The €19bn Philips Pensioenfonds has divested a significant part of its euro-denominated government bond holdings in favour of cash and equity in anticipation of rising interest rates.
It has reduced its 60% matching portfolio of fixed income holdings to 50% of the Dutch scheme’s overall assets. The reduction came fully at the expense of Philips’ stake in euro-denominated bonds, which decreased from 35% to 25%.
Its allocation to worldwide bonds and credits as well as mortgages – each amounting to 5% – remained unchanged. It has not changed its allocation to high yield credit or emerging market debt, both of which are in Philips’ return portfolio.
As part of the portfolio adjustment, the pension fund increased its cash holdings from 1% to 7.5%. It also ramped up the allocation to equity by 1 percentage point to 30%, and increased property by 2.5 percentage points to 12.5%.
A spokeswoman for the pension fund said the the re-investment focused mainly on security and less on returns.

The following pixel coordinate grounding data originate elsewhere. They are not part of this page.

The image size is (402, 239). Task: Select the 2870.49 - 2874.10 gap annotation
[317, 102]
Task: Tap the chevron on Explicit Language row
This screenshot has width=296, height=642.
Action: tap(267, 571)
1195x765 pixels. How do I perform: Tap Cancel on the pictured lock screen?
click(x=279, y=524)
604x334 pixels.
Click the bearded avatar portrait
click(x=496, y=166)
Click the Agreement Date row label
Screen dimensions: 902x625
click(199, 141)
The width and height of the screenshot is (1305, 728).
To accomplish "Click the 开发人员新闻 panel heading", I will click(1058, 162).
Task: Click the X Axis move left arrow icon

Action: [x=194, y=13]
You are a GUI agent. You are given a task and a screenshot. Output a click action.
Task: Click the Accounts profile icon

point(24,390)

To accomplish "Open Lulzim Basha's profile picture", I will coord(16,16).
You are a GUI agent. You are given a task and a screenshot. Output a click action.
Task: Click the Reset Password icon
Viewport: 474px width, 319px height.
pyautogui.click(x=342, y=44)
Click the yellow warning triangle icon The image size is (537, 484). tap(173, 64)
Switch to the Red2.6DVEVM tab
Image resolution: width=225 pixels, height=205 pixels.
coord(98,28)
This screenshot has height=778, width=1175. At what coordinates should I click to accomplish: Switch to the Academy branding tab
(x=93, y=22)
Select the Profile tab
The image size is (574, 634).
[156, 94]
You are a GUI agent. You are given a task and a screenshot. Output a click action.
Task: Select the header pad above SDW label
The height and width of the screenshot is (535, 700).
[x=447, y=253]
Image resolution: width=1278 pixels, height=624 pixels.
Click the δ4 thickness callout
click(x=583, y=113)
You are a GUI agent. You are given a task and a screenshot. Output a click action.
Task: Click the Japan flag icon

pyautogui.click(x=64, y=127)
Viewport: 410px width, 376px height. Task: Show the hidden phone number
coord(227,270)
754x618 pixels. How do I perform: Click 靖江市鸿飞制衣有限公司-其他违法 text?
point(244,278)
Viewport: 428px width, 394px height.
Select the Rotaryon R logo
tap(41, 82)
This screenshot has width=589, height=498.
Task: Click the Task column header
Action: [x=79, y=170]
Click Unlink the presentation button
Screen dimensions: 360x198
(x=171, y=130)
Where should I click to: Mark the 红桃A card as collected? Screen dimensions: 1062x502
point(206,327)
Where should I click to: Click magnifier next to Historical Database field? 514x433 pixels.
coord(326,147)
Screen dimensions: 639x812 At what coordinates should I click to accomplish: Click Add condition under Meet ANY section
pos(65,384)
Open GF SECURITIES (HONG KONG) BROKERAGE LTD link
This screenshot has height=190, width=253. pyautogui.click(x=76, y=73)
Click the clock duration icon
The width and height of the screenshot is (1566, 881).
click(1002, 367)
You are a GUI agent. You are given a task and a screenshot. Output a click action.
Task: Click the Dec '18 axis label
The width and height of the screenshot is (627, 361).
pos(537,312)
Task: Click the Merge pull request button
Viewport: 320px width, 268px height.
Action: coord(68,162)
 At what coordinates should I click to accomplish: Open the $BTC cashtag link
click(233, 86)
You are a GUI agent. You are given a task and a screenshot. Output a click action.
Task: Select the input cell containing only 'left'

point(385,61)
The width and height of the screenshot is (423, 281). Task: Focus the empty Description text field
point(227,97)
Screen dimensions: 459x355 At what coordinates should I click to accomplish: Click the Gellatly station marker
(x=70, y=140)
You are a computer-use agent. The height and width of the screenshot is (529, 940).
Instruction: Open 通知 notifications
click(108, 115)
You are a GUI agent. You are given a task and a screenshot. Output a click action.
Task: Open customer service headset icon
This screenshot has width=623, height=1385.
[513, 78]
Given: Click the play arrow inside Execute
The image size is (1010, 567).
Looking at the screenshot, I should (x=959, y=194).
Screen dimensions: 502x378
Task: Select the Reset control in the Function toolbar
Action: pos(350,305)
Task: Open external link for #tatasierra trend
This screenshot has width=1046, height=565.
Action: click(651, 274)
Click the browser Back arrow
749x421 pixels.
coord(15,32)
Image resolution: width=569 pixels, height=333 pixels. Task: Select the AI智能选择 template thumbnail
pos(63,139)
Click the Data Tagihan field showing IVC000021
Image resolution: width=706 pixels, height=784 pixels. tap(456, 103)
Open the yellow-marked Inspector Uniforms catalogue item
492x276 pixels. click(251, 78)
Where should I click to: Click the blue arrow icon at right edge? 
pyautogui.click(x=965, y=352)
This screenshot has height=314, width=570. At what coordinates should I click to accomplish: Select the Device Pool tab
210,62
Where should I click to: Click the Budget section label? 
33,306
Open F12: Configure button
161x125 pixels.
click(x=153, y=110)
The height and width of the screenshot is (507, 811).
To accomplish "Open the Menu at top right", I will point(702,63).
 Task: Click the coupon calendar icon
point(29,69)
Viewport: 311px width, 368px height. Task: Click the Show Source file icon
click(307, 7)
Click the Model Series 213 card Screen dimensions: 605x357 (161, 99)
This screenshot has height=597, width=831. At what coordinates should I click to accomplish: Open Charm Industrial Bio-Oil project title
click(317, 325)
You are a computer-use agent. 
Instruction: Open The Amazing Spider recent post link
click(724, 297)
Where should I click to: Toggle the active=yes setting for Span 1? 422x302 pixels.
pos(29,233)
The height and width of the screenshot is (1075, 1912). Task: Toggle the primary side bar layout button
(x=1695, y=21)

“In particular given the high valuations of equity [markets], we didn’t want to run too much additional investment risk,” she said. “Because the implementation of a property investment can take a long time, cash is an attractive alternative, as it helps to prevent a reduction of the interest risk leading to an increase of investment risk.”
The Philips scheme also indicated that it had opted for cash because of the flexibility of the asset class. “Were interest rates to rise, we could simply increase the interest hedge,” said the spokeswoman.
During the fourth quarter, the pension fund lost 2.8%, including 0.4 percentage points as a consequence of its interest and inflation hedge.
It attributed the loss largely to the decrease of government bonds of developed countries in the wake of rising interest rates.
The pension funds has hedged 29% of its liabilities in real terms, while it has covered 9% of the inflation risk.
During the past year, the Philips Pensioenfonds returned 10.6% on investments. Its funding stands at 113.9%.